“The People Had Spread Again Over All the Face of the Land”

Brant Gardner

Archaeological: At about this time period in the Jaredite history we have the transition from the Initial Olmec Period (1200-900 B.C.) to the Intermediate Olmec Period (900-600 B.C.). In the Initial Olmec Period:

“The large Olmec capital of San Lorenzo flourished and collapsed during the Initial Olmec period. San Lorenzo’s hinterland included small villages and hamlets, smaller satellite elite centers, and special-purpose shrines. La Venta, Laguna de los Cerros , and perhaps Tres Zapotes were inhabited at this time, as well, but little is known about these early occupations. Fore reasons still unclear, San Lorenzo entered a period of decline and abandonment prior to 900 B.C.” (Richard A. Diehl and Michael D. Coe. “Olmec Archaeology.” The Olmec World. Ritual and Rulership. The Art museum, Princeton University, 1996, p. 12)

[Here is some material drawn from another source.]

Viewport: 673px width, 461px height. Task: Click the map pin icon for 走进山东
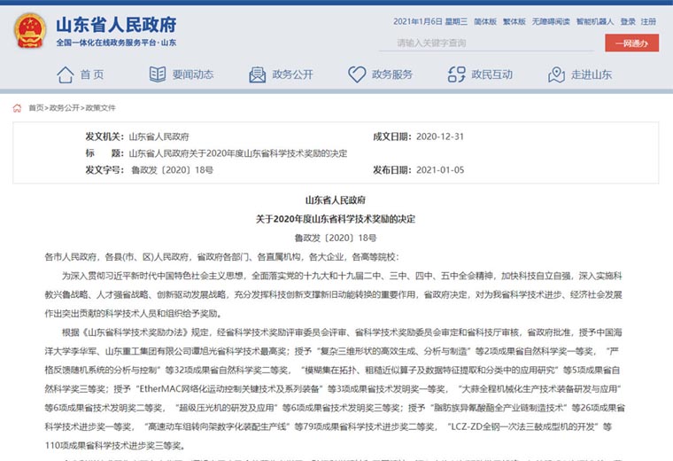(557, 74)
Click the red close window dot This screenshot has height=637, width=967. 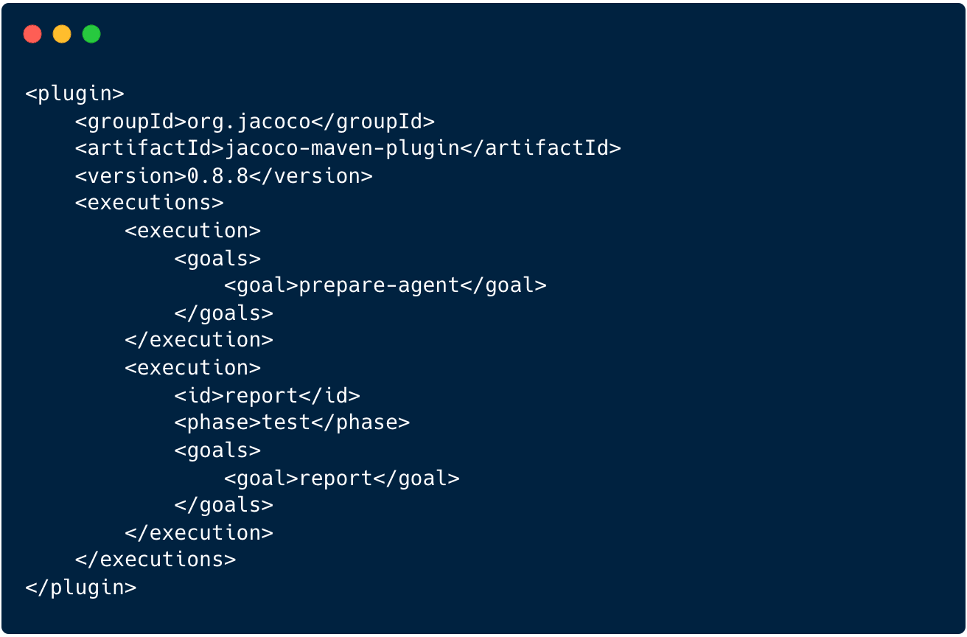tap(32, 34)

The specifics of the archaeological record do not appear to have a one-to-one correspondence with the named Jaredites cities, but once again it is important to remember that we should not equate the Jaredites with the Olmec as a single entity. As noted earlier, even the Olmec did not likely consider themselves a single, unified, people (Richard A. Diehl and Michael D. Coe. “Olmec Archaeology.” The Olmec World. Ritual and Rulership. The Art Museum, Princeton University, 1996, p.11). What is similar is the emergence of cities from the villages and hamlets, and the beginnings of kingship. We also have the intimation of some ebb and flow in the political power, as the waning of San Lorenzo attests. Even without direct correlations, the overall pattern described for the Jaredites during this time period are well in accord with the patters seen in the archaeological record.